North Pole

September 15, 2000

Dogsled

Provided by: Claire Parkinson, NASA/GSFC
Summary authors & editors: Jim Foster

Dogsled

This photograph near the North Pole was taken in late April of 1999. There was still plenty of ice at the north pole then - it's about 4 m thick. Perhaps you've heard reports that there was no ice at the North Pole on one day this summer when a tourist ship was able to cruise all of the way to the pole. In a normal summer, only about 90% of the ice north of 80 degrees north latitude is ice-covered. Large fractures or leads always occur each year when the ice deteriorates as summer progresses. The motion of the winds and the force of the ocean currents play a big role in determining where and when the ice opens up. So water at the pole may be a matter of happenstance and may not in itself be a source of concern.

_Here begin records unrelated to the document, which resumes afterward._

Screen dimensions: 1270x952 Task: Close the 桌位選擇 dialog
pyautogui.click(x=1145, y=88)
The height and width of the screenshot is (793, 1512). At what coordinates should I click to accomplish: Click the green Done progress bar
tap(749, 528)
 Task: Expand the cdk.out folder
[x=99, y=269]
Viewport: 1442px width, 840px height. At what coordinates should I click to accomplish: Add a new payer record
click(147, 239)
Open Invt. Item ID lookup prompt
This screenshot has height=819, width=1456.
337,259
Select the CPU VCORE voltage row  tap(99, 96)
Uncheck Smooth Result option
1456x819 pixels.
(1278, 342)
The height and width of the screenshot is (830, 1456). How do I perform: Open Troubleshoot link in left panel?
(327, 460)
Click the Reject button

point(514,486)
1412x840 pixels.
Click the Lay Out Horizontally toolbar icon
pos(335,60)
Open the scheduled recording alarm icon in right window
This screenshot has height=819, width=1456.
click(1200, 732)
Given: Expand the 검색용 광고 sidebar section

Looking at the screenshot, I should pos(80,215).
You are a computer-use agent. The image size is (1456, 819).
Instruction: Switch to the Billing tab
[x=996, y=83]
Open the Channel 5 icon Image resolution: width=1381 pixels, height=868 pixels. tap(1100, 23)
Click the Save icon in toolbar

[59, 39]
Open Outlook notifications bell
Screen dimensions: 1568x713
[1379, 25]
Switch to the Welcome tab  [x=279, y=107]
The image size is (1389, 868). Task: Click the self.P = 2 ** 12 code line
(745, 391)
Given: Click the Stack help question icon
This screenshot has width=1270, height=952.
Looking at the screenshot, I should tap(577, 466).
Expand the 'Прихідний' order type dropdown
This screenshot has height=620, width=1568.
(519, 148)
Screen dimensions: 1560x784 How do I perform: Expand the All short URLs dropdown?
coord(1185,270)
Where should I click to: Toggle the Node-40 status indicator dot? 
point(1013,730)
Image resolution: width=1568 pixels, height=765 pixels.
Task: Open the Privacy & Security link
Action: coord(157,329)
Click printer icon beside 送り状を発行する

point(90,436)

Since the 1970s, the extent of the Arctic sea ice has been retreating about 1/4 of 1% per year based on analyses of satellite observations made by Claire Parkinson, Don Cavalieri, Per Gloersen, Joey Comiso and Jay Zwally at Goddard Space Flight Center. It should be mentioned that when the Arctic sea ice melts in summer, sea level doesn't rise. The sea ice is already floating on water and is in equilibrium with it. The concern, though, is that sea ice plays an important role in controlling climate, and the amount of open water and ice affects how much energy is absorbed and reflected back to space. With more open water, more energy would be absorbed by the water and less reflected back to space. Consequently, temperatures would be expected to increase even more.

Is the Arctic sea ice declining in more recent years? Yes. Was there open water at the North Pole this summer? Yes, at least on some days. The response seems to be that we should be uneasy about the former but not alarmed by the latter.